Meltdown & Spectre Attacks

10 Jan 2018 · Updated 04 Jun 2024 20 min read Author: Pixis

This article is an accessible technical explanation of the Meltdown and Spectre attacks, which will hopefully help others better understand the mechanisms and scope of these attacks.

The mechanisms at play

These two attacks differ from those we usually hear about. They affect the hardware, not applications. To understand these attacks, it is necessary to give a brief recap of how a processor works and is optimized.

How a processor works

A processor is nothing more than a calculator. In the beginning, calculations were sent to a processor, which performed the calculations sent to it in order, one after another, and then returned the results.

When a program is executed, the data to be processed is in the main memory (also simply called memory), or RAM. To process an instruction, the data needed for processing must be sent from main memory to the processor’s internal memory so it can process them. Then, the result is saved back to memory.

If the time taken by the processor to process the data is roughly the same as the time taken to retrieve the data from memory, then everything coordinates nicely. Indeed, while the processor is processing an instruction, the data for the next instruction is being brought in, allowing for a steady flow.

Over time, hardware has evolved, and processors have become very, very fast. So fast that they have largely outpaced memory accesses. Today, processing an instruction takes about 0.5 nanoseconds, while a memory access takes 20 nanoseconds.

Consequently, if the processor processed instructions linearly, it would spend most of its time waiting for data instead of working.

This is why manufacturers have looked into the matter to optimize the processing pipeline of their processors.

To go a bit further into details and understand the optimizations, you need to know that an Intel processor is divided into 3 parts:

The Front-end, which retrieves instructions from memory, and breaks them into micro-instructions
The Execution Engine, which has different execution units, Execution Units, which are nothing more than small computation centers, specialized for various tasks
The Memory Subsystem, which allows caching data processed by the processor in order to optimize future accesses.

Here is a (simplified) view of these 3 parts

With these details in mind, we will look at the 3 optimization mechanisms that come into play in the two Meltdown and Spectre attacks, focusing mainly on the operation of Intel processors which are vulnerable to both attacks.

These optimizations exist on most recent processors.
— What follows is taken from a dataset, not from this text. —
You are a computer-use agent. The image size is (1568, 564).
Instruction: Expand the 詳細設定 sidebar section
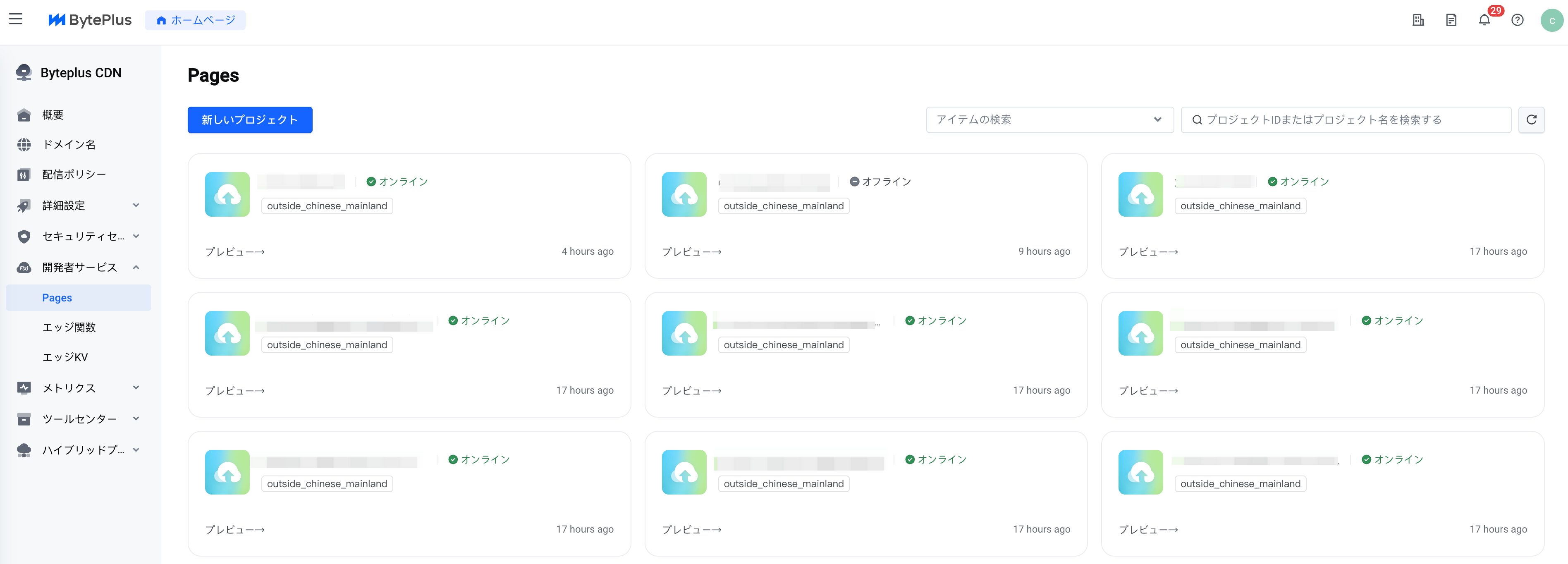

Some, however, do not implement all of them.

Cache

The first optimization mechanism we’ll talk about is the cache. The idea being that in principle, when a memory area is read, there is a good chance that it will be read again, or that an adjacent memory area will be read soon after.

This is very often the case, whether when reading a file or traversing a data array. Most of the time, reading is done in order, and the memory areas are contiguous.

Let’s take the following example, which illustrates this principle:

cache.c

#include <stdio.h>
#include <x86intrin.h>

int get_access_time(volatile char *addr)
{
    /*
     * A volatile variable is a variable on which no compiler optimization is applied,
     * which ensures that the following instructions will be performed as written, without
     * optimization (changing the order of operations, for example).
     */
    int time1, time2, junk;
    volatile int j;

    time1 = __rdtscp(&junk);
    j = *addr;
    time2 = __rdtscp(&junk);

    return time2 - time1;
}

int main(int c, char **v) {

    char pixis[] = "hackndo";

    // We flush the cache so the string is not in the cache
    _mm_clflush(pixis);

    // First access, the string is not in cache    
    printf("Before caching: %d\n", get_access_time(pixis));

    /*
     * The processor accessed the string of characters.
     * Thus, it has cached the string as well as a bit
     * of memory before and after. 
     */

    // Second access, after caching
    printf("After caching: %d\n", get_access_time(pixis));

    return 0;
}

A string "hackndo" is stored in main memory. We flush the cache as a precaution, then we access the string a first time. It is then fetched from main memory, then cached for future accesses. We then access it a second time. Here is the result of this program:

pixis@hackndo:~/spectre-meltdown $ make cache
cc     cache.c   -o cache
pixis@hackndo:~/spectre-meltdown $ ./cache 
Before caching: 1024
After caching: 230

The two values are the number of cycles that elapsed at the moment of accessing the variable. We can see the immense benefits of the cache, which has divided the access time by almost 5!

Out-of-order

As we’ve explained, a processor computes very fast, so fast that it risks waiting a lot of time if it had to execute instructions one after another.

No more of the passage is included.